- Release poster
- Directed by: Carlos Oteyza [es]
- Produced by: Enrique Krauze
- Release date: 11 October 2018;
- Countries: Mexico Venezuela

= El pueblo soy yo =

2018 documentary film directed by Carlos Oteyza

El pueblo soy yo (I am the people), also known as El Pueblo Soy Yo: Venezuela en Populismo, is a 2018 documentary film directed by Venezuelan filmmaker Carlos Oteyza and produced by Mexican historian Enrique Krauze. It was inspired by Krauze's book of the same name. The film explores the populism of Hugo Chávez.

==Synopsis==
According to Oteyza, the Chávez presidency and its control mechanisms of populism not only inspired a wealth redistribution, but also show the existence of a charismatic leader that divides society, establishes a hegemony of communication, and controls the institutions. Oteyza explains that the documentary is not a review of the situation in Venezuela, because it is a situation that has not ended. It intends to expose and examine the rise and success of Chávez and then Nicolás Maduro and how populism can endanger any democracy.

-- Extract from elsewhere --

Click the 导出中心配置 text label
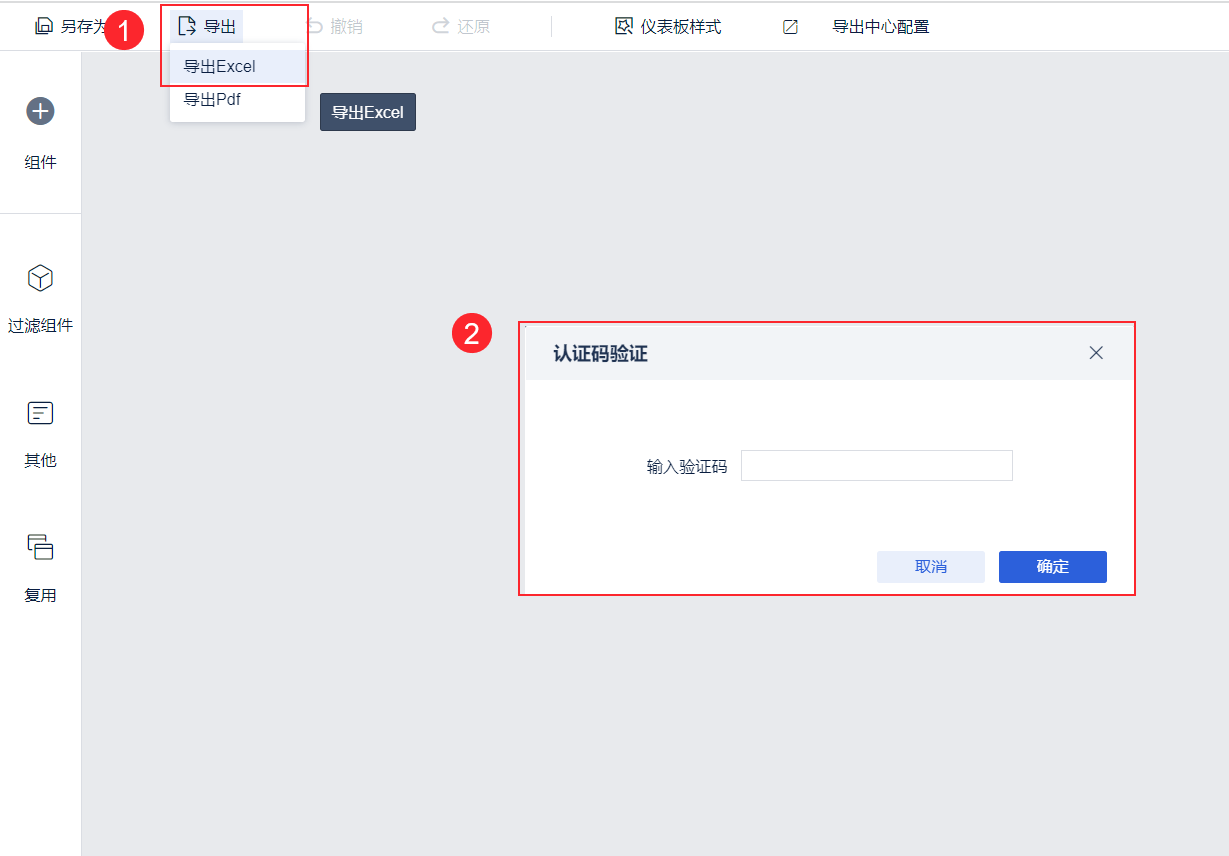The image size is (1229, 856). [881, 27]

Oteyza, a social historian, uses archive footage and interviews with other experts to create views of the situation, examining populism through the lens of Venezuela. It describes the events from Chávez's failed coup to his rise and then the fall of the regime as discontent at economic failure and growing authoritarianism takes the people.

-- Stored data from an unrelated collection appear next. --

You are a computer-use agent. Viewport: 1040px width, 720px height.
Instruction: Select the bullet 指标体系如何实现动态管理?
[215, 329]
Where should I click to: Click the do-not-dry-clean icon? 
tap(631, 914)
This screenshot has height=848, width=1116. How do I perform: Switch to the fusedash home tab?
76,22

Some of those featured in the documentary include Krauze, Fernando Mires, Loris Zanatta, Alberto Barrera Tyszka, and Ana Rosa Torres.

== Production ==
The film was the idea of producer Enrique Krauze, who had just published a book with the same title, which formed the basis for the examination. Oteyza has said that the film is sad but necessary.

==Reception==
The documentary was nominated in the 34th Guadalajara International Film Festival for the feature-length documentary category.

It was first released in Spain, which El País suggested was because the Spanish have a fascination with the struggle of Venezuela. The newspaper reviewed the film as trying to be enlightening, but leaving out some things that El País argues are crucial to the narrative; it suggests that a discussion of the political opposition would have been more useful than "an emphatic highlighting" of the economic crisis through images of empty supermarkets and people searching through trash.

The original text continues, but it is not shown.